Exercícios –
1 - Responda com base no texto sobre terrorismo:
(a) Que idade tinha o filho mencionado no texto na época do atentado?
(b) Em quais cidades o cidadão comum viu a materialização de seus piores pesadelos?
(c) Em termos de segurança, o que a improvisação deve ser sempre, segundo o texto?
2 - Troque "pixels" por "px" nos registros e reescreva-os do início até a linha que contém "(1272, 108)", inclusive. Deixe todo o resto inalterado.

Texto selecionado –

^^^^^^^^^^^^^^^^

Opinião do Especialista

Nossa proteção contra o terrorismo (Vinícius Cavalcante)

Publicado por Vinícius Cavalcante

Comemoramos recentemente mais um aniversário daquele que foi o mais impressionante atentado da História. Não será exagero dizer que, desde a visão aterradora da primeira aeronave jogada de encontro ao edifício do World Trade Center, o mundo jamais será o mesmo. O cidadão comum que viu a materialização de seus piores pesadelos em Nova Iorque e Washington D.C. com certeza ficou traumatizado. Muitas crianças que viram a cena aterradora do desabamento dos prédios pela TV ficaram impressionadas e meu próprio filho, na época com sete anos, levou alguns dias sem muita vontade de sair de casa, perguntando-nos a toda hora pelo destino das pessoas que estavam nos edifícios. Nunca antes se vira algo daquela magnitude as pessoas custaram a perceber que estavam diante de um atentado terrorista.

Muitos questionamentos nos vinham à mente e a primeira coisa era questionar a competência dos profissionais de segurança e inteligência envolvidos. A própria mídia se dispunha a exemplificar uma grande quantidade de fracassos das equipes encarregadas de garantir a segurança frente ao terrorismo. Sob a ótica de senso comum, poder-se-á considerar que é inútil tentar prevenir ações de tamanho calculismo e determinação, pois se o terrorista estiver disposto a dar a vida por sua causa de nada adiantarão o policiamento e os recursos dispostos para a proteção dos seus alvos… Nada mais equivocado, jamais saberemos quantas vidas foram salvas pelos planejamentos de gerenciamento de crise e defesa civil que os norte-americanos há muito haviam estabelecido para usar numa emergência. A ninguém facultava prever a extensão catastrófica dos recentes atentados e por mais que admitamos que numa situação crítica dessa magnitude as coisas tendam a fugir ao planejado, vale não esquecer que profissionalmente, em termos de segurança, a improvisação deve ser sempre exceção, nunca a regra.

^^^^^^^^^^^^^^^^

[Entradas de um conjunto de dados]

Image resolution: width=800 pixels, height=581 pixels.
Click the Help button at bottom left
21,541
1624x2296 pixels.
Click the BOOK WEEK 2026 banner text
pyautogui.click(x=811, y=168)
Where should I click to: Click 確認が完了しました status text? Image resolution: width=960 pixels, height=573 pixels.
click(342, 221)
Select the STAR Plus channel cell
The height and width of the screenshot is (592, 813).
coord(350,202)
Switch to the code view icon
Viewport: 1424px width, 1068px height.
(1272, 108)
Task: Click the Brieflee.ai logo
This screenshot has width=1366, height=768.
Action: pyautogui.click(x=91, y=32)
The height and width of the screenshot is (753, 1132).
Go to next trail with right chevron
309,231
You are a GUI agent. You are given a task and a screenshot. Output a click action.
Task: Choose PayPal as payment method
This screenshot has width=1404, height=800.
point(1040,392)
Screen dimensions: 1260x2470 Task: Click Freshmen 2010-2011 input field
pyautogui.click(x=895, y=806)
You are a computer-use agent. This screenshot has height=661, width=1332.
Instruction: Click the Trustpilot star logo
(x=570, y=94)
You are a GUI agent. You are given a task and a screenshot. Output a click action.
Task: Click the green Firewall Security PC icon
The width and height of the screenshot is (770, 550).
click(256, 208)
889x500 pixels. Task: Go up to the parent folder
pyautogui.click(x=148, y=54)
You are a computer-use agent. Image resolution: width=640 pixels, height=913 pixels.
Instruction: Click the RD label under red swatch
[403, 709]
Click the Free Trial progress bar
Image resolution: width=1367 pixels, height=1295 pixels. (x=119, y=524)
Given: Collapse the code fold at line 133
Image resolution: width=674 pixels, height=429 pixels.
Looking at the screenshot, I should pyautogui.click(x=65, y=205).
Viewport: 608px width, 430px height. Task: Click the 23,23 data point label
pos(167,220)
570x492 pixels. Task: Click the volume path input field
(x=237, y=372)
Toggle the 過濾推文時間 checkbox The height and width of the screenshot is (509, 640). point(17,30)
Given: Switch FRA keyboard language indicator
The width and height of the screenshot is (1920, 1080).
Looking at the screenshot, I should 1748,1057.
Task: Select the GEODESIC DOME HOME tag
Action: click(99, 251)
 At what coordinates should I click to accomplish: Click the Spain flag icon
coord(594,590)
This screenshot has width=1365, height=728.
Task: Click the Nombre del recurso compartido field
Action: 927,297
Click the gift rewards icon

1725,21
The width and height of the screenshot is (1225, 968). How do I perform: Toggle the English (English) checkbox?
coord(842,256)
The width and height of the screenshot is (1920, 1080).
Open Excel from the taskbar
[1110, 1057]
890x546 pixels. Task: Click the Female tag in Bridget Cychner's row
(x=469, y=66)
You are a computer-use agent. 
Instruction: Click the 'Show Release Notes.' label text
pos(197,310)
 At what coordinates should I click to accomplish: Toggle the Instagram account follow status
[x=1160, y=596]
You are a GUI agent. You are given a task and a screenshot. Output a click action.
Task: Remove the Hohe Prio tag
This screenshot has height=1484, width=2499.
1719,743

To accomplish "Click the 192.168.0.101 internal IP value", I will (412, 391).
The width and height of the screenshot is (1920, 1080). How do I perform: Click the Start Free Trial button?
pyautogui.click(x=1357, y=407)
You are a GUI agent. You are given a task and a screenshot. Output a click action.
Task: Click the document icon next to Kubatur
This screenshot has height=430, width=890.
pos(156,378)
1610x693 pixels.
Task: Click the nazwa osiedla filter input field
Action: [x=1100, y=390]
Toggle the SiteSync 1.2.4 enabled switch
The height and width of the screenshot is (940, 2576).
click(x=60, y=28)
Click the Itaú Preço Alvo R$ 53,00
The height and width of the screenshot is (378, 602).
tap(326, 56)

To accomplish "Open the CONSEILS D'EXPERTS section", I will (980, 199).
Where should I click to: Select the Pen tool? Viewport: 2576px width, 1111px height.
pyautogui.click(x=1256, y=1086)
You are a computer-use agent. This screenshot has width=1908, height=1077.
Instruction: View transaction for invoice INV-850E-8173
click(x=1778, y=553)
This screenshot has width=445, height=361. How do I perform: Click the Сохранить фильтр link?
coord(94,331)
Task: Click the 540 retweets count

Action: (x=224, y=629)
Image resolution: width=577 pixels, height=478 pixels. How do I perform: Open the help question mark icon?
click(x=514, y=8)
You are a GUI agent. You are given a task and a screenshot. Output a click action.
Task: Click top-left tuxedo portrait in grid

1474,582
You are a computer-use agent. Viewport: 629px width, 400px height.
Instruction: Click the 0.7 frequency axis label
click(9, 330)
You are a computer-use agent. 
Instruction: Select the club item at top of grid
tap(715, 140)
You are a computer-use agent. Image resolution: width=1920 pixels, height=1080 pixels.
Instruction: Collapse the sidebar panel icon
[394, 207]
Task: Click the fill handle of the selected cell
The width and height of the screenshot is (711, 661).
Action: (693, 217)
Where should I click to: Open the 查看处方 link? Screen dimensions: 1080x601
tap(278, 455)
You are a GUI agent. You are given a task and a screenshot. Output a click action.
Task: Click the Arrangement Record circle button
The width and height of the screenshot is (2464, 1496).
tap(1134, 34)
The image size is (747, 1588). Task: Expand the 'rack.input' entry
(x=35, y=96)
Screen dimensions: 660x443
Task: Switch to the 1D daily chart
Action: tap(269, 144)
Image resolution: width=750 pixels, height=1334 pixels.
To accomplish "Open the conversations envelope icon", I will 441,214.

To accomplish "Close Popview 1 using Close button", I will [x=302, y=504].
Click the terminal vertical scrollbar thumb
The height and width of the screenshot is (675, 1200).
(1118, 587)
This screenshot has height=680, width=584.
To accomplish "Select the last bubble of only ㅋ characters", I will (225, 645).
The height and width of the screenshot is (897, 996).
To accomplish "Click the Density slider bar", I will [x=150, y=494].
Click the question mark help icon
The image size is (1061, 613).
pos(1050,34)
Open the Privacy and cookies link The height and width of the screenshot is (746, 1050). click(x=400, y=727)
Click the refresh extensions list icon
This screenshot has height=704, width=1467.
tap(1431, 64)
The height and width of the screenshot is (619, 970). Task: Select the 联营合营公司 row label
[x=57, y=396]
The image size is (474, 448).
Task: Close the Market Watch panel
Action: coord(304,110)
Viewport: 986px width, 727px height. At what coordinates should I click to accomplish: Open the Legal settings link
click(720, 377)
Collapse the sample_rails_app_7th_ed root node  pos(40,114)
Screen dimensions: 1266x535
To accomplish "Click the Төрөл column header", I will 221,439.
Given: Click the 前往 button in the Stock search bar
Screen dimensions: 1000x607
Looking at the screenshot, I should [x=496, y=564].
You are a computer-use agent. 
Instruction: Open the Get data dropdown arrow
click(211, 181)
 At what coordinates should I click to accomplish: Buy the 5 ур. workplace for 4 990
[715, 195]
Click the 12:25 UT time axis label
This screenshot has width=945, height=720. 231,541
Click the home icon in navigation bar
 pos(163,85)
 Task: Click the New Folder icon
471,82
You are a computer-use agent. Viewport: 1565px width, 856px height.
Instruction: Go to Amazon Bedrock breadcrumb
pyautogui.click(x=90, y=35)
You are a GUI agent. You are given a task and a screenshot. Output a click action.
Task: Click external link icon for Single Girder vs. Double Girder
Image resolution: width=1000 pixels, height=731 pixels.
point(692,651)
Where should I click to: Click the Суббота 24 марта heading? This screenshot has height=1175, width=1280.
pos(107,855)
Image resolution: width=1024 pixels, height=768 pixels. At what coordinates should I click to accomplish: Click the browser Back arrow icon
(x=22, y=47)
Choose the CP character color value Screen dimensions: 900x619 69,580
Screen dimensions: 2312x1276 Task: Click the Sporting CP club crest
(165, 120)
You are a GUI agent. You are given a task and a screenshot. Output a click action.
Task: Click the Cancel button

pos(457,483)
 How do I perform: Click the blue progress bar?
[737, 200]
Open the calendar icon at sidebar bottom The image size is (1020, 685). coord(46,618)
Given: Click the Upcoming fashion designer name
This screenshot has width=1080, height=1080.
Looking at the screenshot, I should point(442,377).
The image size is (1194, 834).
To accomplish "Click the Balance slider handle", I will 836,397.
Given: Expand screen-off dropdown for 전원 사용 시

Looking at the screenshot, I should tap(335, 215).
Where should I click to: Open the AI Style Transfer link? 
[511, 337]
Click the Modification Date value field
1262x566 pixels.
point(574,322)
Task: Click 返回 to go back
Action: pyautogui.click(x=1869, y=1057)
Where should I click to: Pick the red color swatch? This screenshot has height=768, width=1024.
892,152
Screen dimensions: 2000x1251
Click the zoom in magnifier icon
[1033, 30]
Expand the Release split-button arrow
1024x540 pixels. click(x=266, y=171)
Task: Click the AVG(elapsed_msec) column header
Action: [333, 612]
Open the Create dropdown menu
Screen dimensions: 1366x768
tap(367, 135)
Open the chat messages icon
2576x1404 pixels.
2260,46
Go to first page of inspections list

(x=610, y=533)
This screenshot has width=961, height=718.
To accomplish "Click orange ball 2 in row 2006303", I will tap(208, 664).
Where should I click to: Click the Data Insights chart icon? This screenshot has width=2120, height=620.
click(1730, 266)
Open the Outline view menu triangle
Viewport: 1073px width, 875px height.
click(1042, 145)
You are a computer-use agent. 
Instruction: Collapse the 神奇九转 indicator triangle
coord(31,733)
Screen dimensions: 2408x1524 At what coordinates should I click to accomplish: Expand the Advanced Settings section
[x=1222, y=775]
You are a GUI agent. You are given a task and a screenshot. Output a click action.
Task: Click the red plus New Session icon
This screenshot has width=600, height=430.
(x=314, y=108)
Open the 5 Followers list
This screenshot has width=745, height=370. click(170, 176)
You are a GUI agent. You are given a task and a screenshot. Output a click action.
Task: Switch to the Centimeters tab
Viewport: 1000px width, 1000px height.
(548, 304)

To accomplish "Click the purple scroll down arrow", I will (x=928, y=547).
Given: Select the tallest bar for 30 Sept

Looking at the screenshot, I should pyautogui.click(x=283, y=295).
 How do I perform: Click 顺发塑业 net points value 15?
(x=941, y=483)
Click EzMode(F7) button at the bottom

^^^^^^^^^^^^^^^^

Respostas –
1 -
(a) Sete anos.
(b) Em Nova Iorque e Washington D.C.
(c) Exceção, nunca a regra.

2 -
Image resolution: width=800 px, height=581 px.
Click the Help button at bottom left
21,541
1624x2296 px.
Click the BOOK WEEK 2026 banner text
pyautogui.click(x=811, y=168)
Where should I click to: Click 確認が完了しました status text? Image resolution: width=960 px, height=573 px.
click(342, 221)
Select the STAR Plus channel cell
The height and width of the screenshot is (592, 813).
coord(350,202)
Switch to the code view icon
Viewport: 1424px width, 1068px height.
(1272, 108)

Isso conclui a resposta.